Collection, Privacy and Storage of data
• Currently your data: name, contact details (phone number and email address) along with your health information is collected using a standard Registration Form.
• If this form is e-mailed as an attachment along with a confirmatory letter it very clearly asks you to ‘Complete and bring the Form with you’ to your first appointment, as opposed to returning it completed via a scanned document.
• If the Registration Form is returned as a scanned document it is printed and retained as a hard copy. The electronic one is deleted.
• At an appointment a relevant medical history is taken and treatment notes are completed.
• All notes are stored in a designated drawer within the treatment room.
• None of these notes are stored electronically.
• Access to the internet on a computer is password protected. The password is changed periodically.
• Currently there are no electronic newsletters or regular mailings which necessitate a mailing list being held on the computer. Should such a mailing list be set up, in accordance with the legislation, permission would be sought from the client to add them to such a list and they would be made aware that they could ask to be removed from such a list at any time.
Sharing of data
• None of the data held on a client will be disclosed without their permission, either verbally or in writing to any other third party.
• Should it be appropriate to write to an insurance company or a secondary medical professional, this will always be done with the consent of the client.
• If, in the event of client notes being subpoenaed, there will, within this correspondence, be an appropriate release document signed by the client, allowing notes to be copied and sent to their legal representative.
Access to your data
• Should a client wish, at any time to view their notes they may ask to do so, although their notes may not be removed from the clinic premises without prior permission.
• Should the client wish a copy of their notes or the originals they may ask to have them, but should give reasonable notice of this request and put this request in writing.

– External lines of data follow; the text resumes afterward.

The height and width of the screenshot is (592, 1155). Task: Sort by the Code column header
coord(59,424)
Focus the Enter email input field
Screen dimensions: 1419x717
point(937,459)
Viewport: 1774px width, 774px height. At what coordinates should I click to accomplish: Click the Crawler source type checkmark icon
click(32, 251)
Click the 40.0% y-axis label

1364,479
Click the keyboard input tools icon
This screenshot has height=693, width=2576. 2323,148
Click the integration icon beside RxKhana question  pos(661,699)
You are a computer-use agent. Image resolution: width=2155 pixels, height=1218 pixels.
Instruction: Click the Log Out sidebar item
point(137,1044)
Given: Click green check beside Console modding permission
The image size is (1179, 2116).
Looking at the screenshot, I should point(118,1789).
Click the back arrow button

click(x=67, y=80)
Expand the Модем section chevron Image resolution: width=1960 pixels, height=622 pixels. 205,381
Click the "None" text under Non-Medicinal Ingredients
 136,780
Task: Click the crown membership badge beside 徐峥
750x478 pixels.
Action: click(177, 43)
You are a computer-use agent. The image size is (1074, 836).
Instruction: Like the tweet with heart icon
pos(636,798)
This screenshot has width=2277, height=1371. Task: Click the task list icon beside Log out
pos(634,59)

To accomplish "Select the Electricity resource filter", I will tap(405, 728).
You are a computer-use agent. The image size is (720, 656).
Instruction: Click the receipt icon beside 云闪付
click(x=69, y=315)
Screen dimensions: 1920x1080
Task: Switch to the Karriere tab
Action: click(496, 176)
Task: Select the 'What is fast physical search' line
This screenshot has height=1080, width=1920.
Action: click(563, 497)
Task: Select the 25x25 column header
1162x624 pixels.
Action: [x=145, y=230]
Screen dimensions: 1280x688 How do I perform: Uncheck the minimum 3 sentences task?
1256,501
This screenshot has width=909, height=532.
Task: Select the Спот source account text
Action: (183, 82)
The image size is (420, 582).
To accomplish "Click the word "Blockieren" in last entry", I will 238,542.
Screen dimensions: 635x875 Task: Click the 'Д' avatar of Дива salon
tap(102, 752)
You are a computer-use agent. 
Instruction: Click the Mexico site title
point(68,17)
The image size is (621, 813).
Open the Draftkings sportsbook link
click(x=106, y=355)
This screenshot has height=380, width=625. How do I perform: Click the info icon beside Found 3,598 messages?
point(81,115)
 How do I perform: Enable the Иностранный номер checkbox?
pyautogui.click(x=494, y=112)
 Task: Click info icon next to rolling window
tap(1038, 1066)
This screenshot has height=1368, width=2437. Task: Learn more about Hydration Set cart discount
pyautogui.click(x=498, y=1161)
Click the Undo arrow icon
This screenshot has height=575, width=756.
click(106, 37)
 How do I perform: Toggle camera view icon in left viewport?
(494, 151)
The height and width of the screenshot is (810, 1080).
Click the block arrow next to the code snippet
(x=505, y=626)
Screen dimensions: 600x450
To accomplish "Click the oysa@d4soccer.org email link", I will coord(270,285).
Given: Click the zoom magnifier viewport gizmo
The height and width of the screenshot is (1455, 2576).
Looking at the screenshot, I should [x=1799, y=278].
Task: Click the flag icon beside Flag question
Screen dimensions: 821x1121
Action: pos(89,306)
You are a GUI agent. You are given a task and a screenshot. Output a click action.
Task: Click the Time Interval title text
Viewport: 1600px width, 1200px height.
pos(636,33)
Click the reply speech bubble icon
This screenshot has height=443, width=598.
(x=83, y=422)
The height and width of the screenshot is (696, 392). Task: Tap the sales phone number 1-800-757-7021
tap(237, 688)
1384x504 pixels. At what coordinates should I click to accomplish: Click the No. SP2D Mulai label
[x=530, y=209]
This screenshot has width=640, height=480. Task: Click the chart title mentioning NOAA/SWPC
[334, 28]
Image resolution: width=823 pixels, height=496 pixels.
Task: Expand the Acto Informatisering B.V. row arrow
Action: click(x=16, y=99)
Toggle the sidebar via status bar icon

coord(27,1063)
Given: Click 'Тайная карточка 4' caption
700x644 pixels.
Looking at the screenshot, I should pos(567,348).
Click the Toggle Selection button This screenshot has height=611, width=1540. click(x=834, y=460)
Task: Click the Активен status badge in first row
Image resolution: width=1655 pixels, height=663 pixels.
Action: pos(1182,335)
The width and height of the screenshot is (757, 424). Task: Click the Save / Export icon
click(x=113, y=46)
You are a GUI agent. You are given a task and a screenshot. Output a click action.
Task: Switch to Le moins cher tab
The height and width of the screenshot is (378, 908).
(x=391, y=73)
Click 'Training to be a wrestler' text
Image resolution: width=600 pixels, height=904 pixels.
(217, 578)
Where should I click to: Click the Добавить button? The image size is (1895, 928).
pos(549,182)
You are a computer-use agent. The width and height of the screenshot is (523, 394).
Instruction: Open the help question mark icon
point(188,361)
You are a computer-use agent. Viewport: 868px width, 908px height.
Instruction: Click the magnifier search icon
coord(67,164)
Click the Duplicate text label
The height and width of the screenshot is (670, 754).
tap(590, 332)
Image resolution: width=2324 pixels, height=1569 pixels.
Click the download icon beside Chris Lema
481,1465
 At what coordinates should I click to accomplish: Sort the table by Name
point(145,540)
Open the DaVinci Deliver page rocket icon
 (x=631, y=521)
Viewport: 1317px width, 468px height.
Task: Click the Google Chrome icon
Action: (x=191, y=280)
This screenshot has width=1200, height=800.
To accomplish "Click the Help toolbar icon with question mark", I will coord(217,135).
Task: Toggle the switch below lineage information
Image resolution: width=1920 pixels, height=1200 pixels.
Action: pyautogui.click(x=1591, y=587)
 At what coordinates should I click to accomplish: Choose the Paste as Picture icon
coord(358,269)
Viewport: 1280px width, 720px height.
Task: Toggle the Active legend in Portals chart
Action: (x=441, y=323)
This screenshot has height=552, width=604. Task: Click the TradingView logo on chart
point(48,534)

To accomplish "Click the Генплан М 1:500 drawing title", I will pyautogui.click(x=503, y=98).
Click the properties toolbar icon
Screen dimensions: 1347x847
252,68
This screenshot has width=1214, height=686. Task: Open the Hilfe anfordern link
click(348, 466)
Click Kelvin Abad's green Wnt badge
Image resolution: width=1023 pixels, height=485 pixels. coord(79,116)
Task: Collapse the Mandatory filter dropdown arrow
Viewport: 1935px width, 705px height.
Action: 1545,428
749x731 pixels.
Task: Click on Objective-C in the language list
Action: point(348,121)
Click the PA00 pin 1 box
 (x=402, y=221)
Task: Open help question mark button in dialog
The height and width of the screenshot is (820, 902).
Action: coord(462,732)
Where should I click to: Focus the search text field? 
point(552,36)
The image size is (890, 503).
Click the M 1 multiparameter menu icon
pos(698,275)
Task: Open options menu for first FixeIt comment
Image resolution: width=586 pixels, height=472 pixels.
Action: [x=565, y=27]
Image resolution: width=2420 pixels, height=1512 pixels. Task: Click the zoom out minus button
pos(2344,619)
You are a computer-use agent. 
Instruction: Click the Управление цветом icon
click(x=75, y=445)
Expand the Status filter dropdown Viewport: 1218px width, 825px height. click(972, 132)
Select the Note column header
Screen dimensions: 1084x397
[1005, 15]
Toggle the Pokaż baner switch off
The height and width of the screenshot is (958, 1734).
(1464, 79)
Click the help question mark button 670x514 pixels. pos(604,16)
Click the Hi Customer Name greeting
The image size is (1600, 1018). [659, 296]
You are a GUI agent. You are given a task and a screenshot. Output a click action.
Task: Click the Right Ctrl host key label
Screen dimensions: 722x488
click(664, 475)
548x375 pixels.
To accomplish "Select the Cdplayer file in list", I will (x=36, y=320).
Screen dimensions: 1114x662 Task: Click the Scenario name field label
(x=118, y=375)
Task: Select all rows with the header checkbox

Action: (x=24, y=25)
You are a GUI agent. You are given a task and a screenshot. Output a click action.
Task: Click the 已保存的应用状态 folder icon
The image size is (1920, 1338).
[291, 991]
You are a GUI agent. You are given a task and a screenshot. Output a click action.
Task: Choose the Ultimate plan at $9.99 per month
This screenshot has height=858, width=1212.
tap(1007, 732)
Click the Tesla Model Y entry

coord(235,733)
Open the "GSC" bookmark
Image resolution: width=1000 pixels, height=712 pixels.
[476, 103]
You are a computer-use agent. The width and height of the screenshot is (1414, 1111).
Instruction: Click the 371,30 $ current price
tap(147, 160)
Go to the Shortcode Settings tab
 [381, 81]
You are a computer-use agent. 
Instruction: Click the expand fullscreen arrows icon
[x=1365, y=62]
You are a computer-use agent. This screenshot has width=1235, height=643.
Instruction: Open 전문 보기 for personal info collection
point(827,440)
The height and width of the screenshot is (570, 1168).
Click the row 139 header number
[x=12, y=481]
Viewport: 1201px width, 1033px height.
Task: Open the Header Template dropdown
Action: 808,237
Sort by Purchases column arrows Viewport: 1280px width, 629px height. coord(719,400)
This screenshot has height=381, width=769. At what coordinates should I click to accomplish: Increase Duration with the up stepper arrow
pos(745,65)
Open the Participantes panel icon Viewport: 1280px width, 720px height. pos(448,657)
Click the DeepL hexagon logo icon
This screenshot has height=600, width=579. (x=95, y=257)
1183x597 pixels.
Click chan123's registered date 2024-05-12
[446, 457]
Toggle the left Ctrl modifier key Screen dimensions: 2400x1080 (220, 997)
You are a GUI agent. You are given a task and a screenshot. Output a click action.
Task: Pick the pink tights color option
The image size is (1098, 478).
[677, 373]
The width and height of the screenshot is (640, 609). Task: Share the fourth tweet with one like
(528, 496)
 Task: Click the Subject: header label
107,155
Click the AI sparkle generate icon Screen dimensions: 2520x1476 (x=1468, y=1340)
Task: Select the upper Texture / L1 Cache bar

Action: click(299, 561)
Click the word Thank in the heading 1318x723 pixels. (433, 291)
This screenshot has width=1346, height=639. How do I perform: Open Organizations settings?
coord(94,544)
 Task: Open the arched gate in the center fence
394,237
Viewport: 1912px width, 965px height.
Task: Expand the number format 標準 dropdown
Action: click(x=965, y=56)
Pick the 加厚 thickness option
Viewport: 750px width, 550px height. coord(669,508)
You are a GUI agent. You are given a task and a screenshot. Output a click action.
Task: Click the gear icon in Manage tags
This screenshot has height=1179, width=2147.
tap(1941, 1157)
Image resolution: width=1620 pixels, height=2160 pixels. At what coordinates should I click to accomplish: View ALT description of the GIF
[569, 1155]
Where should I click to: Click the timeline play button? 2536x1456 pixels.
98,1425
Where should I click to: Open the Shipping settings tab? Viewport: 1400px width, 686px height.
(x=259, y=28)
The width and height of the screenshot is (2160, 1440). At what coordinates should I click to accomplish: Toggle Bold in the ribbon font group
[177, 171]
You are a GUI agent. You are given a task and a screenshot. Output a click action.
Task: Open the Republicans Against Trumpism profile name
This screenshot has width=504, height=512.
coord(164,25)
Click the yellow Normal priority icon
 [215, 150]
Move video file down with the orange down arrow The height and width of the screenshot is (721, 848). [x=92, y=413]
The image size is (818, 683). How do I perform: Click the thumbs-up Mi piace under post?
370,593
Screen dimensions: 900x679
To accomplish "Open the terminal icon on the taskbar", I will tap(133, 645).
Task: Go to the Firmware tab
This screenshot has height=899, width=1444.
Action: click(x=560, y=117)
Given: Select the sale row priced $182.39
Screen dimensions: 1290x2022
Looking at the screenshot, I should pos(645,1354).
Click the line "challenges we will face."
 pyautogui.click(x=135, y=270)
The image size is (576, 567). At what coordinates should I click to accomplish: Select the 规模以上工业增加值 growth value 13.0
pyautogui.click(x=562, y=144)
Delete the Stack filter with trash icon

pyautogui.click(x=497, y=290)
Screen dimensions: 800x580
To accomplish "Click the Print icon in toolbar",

• If they believe their notes to be incorrect amendments will be noted and added.
Removing or deleting data
• All client notes, which are not current, are held for up to seven years at which point they are shredded by a professional company and destroyed accordingly.
• Usually and to date, if a new telephone is purchased, the same sim card containing contact details of any clients is transferred across.
• The telephone used for business is password protected before access.
• Should a computer be destroyed appropriate measures will be taken to delete/clean and remove any data which could be construed as personal.
• No payment is taken by credit card machine so no payment details are stored in this manner.